• **Exercise description**:
Swap "Open" for "Launch" in the rows from the line with "1296x924 pixels. Task: Toggle" up to and including the line with "tap(1082, 57)", and give those lines again with everything else unchanged.

(Word and item position data)
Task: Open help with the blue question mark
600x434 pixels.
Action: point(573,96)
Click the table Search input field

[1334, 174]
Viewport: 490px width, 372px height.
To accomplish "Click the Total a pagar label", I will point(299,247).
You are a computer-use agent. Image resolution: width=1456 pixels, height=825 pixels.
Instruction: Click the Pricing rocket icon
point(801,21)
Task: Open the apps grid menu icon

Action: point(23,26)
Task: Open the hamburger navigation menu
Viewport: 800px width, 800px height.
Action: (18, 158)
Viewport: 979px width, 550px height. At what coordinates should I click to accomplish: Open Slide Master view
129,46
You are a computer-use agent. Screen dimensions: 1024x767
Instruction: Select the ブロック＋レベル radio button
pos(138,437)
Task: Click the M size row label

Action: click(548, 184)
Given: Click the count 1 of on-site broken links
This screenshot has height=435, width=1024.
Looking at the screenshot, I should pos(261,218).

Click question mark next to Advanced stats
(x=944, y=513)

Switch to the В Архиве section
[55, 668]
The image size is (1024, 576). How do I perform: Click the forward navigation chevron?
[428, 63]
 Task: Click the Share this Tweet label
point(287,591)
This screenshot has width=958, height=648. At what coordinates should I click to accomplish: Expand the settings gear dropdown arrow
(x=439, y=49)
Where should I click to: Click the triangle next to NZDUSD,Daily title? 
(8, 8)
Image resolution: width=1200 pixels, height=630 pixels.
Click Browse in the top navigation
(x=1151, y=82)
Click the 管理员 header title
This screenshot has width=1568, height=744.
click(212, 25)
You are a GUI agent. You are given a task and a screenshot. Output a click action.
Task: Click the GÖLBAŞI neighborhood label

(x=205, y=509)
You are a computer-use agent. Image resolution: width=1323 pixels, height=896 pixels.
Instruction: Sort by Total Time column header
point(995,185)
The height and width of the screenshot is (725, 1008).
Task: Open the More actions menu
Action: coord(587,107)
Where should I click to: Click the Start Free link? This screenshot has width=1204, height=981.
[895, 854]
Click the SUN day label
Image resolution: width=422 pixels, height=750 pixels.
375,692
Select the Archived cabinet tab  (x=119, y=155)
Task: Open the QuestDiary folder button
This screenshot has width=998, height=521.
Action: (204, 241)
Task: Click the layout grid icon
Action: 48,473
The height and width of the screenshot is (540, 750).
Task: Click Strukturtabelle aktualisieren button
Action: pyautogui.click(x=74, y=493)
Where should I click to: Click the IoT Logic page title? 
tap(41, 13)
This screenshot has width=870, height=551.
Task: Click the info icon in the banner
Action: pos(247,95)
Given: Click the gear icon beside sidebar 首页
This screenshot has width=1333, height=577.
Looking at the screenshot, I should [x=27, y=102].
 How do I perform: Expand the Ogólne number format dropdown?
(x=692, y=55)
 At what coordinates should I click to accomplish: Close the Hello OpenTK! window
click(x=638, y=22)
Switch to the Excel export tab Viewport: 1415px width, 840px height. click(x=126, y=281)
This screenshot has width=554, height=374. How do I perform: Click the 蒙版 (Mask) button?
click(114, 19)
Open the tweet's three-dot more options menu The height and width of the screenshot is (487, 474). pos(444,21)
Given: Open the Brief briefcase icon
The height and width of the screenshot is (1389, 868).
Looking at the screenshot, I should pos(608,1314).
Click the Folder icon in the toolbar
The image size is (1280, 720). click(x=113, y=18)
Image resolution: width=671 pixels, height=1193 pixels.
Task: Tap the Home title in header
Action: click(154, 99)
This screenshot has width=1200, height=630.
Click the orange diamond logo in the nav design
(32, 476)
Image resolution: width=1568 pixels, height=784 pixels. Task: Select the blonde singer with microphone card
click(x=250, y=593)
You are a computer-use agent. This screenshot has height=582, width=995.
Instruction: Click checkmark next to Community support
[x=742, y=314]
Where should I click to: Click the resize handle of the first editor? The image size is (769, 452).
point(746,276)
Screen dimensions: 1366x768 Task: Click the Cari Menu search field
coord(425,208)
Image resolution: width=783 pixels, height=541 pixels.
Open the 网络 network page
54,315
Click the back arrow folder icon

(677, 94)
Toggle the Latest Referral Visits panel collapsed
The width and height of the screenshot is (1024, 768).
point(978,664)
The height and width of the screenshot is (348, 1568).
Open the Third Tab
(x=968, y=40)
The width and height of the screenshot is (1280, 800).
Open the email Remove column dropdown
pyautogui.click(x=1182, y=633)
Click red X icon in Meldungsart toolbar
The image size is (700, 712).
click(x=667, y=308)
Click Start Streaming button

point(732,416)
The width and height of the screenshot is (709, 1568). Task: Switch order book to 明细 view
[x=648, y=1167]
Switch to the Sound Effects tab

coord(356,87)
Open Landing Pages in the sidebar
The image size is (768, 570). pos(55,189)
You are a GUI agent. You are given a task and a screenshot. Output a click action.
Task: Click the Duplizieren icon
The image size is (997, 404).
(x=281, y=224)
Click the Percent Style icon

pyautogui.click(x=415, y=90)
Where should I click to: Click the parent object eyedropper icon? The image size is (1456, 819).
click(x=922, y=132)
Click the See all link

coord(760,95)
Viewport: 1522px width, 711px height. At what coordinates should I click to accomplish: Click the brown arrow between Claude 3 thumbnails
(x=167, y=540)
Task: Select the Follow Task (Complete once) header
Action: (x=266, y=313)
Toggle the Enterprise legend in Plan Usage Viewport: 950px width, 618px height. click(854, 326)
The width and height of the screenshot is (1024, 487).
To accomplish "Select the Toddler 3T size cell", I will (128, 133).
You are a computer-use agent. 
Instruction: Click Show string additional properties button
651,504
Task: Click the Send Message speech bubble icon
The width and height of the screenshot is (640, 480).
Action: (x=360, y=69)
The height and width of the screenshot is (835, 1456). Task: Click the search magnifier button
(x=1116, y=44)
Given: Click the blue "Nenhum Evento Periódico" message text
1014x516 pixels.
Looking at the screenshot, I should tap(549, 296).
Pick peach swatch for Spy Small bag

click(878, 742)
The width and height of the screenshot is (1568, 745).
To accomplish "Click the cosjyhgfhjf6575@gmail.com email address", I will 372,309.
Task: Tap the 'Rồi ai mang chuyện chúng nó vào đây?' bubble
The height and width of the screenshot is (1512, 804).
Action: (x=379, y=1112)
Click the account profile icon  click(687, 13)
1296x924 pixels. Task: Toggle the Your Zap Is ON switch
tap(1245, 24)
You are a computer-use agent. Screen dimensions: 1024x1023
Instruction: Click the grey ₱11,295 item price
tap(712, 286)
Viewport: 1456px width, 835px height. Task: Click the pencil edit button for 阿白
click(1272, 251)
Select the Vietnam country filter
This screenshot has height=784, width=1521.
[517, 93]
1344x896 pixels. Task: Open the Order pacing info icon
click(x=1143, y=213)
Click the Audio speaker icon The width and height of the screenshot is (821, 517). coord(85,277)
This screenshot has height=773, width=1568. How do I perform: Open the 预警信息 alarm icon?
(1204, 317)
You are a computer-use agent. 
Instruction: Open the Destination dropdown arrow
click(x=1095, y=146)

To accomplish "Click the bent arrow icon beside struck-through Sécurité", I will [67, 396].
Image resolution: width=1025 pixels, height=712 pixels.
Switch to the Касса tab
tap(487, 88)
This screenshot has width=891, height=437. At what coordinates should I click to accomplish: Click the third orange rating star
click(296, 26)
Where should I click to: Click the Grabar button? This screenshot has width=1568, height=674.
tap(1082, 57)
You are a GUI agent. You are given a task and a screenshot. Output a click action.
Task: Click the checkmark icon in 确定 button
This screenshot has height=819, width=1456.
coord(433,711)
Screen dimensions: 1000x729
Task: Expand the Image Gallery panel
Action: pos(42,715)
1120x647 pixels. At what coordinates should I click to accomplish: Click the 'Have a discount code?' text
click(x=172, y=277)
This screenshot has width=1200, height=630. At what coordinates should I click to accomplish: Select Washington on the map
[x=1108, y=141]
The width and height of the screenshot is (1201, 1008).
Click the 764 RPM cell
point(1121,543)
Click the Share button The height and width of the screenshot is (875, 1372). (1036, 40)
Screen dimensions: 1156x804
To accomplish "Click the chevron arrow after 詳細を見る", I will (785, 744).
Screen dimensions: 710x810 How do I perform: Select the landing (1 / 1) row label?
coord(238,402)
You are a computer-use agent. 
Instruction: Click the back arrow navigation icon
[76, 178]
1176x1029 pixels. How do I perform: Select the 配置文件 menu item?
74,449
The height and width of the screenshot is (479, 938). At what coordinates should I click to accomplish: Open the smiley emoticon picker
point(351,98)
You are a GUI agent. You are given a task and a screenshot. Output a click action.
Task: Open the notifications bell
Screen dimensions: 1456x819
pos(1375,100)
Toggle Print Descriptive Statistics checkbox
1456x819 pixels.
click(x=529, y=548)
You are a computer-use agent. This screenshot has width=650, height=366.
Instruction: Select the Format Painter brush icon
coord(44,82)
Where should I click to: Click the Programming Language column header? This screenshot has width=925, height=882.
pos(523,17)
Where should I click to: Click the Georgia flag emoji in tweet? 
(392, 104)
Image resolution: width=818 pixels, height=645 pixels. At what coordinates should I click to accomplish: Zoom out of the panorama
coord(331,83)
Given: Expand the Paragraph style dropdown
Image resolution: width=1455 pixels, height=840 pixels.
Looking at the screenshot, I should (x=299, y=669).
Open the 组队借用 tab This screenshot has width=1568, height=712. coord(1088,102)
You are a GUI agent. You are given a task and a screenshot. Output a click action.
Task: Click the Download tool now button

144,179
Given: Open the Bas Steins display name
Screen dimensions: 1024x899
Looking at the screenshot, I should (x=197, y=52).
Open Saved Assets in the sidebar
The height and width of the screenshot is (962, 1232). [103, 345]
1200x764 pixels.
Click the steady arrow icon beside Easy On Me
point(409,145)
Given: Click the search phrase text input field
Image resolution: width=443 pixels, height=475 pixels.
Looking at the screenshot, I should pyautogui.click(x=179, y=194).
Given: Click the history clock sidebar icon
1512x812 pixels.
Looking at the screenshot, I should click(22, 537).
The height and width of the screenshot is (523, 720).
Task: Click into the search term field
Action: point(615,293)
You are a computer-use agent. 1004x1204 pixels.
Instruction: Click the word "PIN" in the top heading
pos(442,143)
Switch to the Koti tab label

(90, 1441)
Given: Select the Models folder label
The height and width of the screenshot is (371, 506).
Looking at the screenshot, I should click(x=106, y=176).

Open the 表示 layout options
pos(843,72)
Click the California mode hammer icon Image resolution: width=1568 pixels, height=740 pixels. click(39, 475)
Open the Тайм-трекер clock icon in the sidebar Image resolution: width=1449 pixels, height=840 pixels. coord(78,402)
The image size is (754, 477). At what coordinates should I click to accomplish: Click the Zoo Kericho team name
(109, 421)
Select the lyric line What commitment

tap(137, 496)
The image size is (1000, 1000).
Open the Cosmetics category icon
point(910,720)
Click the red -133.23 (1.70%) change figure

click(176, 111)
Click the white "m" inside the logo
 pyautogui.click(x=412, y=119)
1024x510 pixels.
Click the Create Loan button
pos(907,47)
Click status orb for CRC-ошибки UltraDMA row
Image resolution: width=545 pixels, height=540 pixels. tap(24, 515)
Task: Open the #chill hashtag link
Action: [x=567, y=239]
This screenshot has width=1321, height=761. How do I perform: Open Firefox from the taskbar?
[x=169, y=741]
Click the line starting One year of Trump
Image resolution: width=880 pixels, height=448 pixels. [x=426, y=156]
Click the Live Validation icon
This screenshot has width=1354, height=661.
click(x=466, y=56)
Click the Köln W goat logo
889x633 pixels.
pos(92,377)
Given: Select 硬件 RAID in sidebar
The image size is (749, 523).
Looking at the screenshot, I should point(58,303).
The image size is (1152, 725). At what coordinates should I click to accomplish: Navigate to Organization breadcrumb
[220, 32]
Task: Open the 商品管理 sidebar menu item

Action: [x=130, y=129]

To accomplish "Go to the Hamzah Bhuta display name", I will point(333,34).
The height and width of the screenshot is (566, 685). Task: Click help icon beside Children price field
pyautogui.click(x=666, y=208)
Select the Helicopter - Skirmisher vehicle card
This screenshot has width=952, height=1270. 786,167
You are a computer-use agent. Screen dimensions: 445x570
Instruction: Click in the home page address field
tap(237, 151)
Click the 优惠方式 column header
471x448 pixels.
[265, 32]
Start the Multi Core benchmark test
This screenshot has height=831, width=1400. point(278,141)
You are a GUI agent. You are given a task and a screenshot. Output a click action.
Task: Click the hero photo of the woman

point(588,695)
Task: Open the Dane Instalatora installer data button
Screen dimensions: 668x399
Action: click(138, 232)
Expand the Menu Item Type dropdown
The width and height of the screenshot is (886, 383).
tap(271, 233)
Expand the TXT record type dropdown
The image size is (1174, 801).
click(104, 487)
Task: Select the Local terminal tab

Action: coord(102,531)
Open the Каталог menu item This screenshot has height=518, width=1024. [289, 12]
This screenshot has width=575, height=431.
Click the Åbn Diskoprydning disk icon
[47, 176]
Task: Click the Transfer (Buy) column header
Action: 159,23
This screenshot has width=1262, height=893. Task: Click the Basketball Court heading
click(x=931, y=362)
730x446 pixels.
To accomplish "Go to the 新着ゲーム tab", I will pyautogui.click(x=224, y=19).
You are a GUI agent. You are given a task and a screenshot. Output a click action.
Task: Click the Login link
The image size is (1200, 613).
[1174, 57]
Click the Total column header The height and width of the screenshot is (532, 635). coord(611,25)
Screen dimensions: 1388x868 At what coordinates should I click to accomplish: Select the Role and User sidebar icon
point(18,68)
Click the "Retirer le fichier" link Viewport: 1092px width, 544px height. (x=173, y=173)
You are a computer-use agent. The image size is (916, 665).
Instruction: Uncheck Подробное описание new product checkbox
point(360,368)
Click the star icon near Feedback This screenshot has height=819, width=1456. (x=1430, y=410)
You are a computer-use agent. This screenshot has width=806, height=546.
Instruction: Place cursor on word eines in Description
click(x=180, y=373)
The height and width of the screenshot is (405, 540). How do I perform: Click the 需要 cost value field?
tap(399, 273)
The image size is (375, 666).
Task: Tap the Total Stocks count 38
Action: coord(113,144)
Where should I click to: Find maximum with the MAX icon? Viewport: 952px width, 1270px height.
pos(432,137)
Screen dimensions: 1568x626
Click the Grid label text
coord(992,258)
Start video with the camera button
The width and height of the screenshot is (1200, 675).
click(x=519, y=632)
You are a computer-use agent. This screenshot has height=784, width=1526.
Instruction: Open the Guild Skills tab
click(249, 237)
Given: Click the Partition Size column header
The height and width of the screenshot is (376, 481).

• **Result of this task**:
1296x924 pixels. Task: Toggle the Your Zap Is ON switch
tap(1245, 24)
You are a computer-use agent. Screen dimensions: 1024x1023
Instruction: Click the grey ₱11,295 item price
tap(712, 286)
Viewport: 1456px width, 835px height. Task: Click the pencil edit button for 阿白
click(1272, 251)
Select the Vietnam country filter
This screenshot has height=784, width=1521.
[517, 93]
1344x896 pixels. Task: Launch the Order pacing info icon
click(x=1143, y=213)
Click the Audio speaker icon The width and height of the screenshot is (821, 517). coord(85,277)
This screenshot has height=773, width=1568. How do I perform: Launch the 预警信息 alarm icon?
(1204, 317)
You are a computer-use agent. 
Instruction: Launch the Destination dropdown arrow
click(x=1095, y=146)

To accomplish "Click the bent arrow icon beside struck-through Sécurité", I will [67, 396].
Image resolution: width=1025 pixels, height=712 pixels.
Switch to the Касса tab
tap(487, 88)
This screenshot has width=891, height=437. At what coordinates should I click to accomplish: Click the third orange rating star
click(296, 26)
Where should I click to: Click the Grabar button? This screenshot has width=1568, height=674.
tap(1082, 57)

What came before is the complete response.